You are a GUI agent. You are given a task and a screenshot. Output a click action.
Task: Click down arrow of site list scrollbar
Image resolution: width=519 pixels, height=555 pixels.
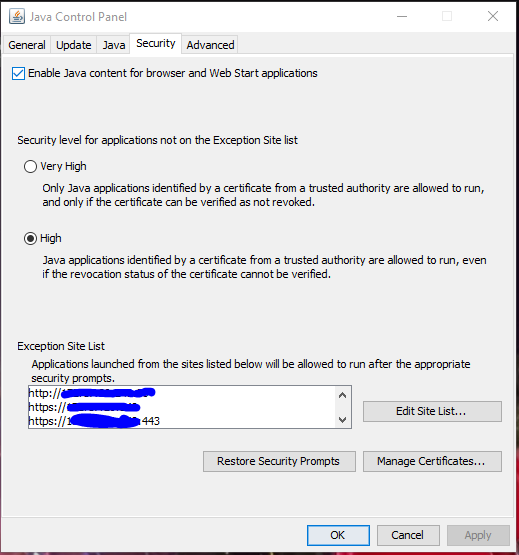pyautogui.click(x=342, y=420)
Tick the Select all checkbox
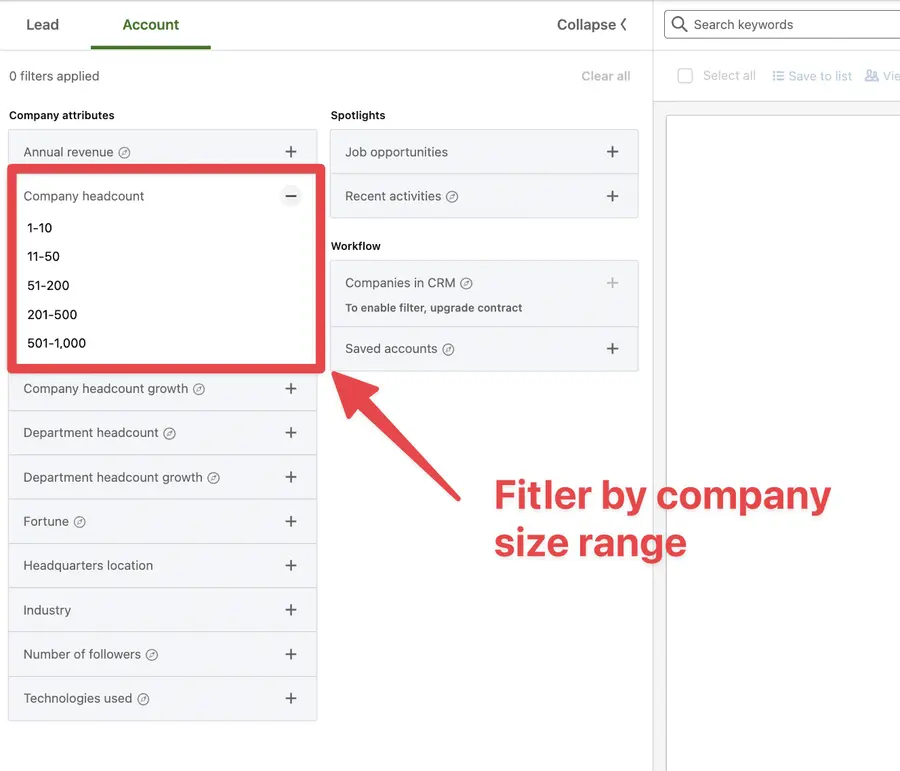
—————
■ **Given problem**: Arrange the lines of the listing above as a numbered list, skipping any blank lines and leaving the pictures out.

■ **In response**:
1. You are a GUI agent. You are given a task and a screenshot. Output a click action.
2. Task: Click down arrow of site list scrollbar
3. Image resolution: width=519 pixels, height=555 pixels.
4. pyautogui.click(x=342, y=420)
5. Tick the Select all checkbox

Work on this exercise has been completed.